• Task
Reproduce the material starting at the line containing "769x469 pixels. At" and ending at the line containing "point(97,93)", substituting "drop-down" for "dropdown" and leaving everything else unchanged.

** Start Data shown **

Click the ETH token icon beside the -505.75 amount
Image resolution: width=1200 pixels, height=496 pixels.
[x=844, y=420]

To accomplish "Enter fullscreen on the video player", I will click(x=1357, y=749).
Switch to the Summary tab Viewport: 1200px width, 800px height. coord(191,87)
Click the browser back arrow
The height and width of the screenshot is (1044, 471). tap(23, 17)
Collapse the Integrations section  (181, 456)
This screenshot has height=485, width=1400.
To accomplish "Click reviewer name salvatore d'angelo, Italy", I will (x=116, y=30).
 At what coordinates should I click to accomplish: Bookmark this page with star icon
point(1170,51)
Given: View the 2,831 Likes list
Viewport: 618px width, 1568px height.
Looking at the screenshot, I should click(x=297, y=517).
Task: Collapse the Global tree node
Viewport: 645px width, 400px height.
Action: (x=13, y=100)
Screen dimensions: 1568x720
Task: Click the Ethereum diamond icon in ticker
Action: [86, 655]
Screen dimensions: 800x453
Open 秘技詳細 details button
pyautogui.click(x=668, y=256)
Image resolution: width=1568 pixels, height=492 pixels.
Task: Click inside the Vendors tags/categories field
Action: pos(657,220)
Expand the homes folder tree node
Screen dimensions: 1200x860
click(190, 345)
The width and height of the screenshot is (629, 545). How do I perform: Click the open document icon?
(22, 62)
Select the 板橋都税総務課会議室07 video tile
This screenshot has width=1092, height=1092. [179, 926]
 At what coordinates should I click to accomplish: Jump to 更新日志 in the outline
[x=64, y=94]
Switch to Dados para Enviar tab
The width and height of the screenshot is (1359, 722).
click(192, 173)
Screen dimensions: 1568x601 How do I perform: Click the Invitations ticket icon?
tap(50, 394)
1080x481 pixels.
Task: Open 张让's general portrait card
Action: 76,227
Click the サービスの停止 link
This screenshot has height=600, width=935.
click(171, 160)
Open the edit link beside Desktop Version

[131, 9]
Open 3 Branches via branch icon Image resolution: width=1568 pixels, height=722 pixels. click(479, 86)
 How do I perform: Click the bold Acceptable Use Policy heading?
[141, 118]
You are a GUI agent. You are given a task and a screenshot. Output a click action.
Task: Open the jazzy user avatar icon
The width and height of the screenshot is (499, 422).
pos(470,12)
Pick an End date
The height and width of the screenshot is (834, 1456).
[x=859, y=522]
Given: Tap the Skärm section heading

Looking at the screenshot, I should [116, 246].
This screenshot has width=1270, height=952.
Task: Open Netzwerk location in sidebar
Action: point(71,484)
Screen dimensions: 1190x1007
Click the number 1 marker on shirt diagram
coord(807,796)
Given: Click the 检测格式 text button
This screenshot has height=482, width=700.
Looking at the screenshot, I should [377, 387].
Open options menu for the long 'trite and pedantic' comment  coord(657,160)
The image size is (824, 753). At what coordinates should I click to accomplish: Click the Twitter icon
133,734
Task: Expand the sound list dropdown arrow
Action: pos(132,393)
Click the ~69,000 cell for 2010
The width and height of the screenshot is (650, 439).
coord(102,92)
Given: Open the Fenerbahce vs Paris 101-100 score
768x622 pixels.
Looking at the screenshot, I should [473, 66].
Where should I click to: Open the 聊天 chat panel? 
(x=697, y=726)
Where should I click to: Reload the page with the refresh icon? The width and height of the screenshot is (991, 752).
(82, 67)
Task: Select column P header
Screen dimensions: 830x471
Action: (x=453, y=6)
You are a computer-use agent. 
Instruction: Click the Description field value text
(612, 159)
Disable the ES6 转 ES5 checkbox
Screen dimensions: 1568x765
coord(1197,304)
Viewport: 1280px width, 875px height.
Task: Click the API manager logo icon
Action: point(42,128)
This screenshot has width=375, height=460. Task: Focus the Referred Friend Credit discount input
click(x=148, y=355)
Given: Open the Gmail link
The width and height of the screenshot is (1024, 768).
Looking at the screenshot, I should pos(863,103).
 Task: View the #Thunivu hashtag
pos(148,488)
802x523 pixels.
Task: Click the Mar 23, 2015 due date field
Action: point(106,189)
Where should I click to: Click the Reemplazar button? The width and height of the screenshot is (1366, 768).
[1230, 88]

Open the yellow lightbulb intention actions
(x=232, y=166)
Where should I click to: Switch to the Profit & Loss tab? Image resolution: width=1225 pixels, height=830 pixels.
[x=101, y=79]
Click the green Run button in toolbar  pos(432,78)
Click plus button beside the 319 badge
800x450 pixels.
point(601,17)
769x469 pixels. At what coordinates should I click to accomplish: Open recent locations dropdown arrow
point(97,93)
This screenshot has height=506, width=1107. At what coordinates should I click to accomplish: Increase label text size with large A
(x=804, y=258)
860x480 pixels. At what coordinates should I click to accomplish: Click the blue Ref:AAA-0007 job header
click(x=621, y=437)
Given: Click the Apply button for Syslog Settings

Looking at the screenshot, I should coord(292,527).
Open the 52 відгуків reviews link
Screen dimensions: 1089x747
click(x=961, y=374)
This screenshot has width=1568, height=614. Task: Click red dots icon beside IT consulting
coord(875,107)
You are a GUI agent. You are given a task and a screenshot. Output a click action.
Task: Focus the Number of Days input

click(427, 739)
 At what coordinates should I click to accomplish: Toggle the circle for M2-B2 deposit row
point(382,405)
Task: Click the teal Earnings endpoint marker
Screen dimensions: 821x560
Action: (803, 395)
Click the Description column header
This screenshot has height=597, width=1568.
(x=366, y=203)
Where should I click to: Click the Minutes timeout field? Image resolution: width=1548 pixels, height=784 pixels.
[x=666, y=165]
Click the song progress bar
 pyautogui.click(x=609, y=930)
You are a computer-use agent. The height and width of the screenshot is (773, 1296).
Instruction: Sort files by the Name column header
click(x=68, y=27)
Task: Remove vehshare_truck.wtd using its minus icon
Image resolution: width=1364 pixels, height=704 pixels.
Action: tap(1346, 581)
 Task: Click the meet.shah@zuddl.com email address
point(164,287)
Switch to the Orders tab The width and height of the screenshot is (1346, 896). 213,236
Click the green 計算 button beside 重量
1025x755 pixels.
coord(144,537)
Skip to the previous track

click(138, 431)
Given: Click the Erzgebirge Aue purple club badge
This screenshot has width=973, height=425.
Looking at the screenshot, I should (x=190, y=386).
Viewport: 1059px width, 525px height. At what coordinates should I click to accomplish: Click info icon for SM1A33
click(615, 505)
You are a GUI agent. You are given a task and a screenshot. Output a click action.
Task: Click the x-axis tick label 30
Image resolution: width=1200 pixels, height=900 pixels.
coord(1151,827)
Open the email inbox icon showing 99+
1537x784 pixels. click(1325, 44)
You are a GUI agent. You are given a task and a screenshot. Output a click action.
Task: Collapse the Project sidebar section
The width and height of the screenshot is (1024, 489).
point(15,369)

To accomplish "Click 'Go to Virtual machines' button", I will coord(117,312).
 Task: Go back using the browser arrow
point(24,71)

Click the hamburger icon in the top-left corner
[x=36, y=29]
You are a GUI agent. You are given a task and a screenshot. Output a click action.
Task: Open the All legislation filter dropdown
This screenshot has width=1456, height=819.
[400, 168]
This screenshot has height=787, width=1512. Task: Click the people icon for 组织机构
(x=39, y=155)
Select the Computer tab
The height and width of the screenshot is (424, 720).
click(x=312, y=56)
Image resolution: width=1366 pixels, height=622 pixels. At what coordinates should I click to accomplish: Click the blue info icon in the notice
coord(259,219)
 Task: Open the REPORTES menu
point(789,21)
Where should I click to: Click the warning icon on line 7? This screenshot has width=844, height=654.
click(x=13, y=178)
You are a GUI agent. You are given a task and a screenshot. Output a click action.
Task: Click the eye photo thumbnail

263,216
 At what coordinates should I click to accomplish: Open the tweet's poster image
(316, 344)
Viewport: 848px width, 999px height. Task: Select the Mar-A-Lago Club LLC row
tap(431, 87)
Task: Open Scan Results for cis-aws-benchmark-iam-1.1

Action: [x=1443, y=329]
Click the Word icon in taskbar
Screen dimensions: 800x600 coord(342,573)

** End Data shown **

• Solution for this task
769x469 pixels. At what coordinates should I click to accomplish: Open recent locations drop-down arrow
point(97,93)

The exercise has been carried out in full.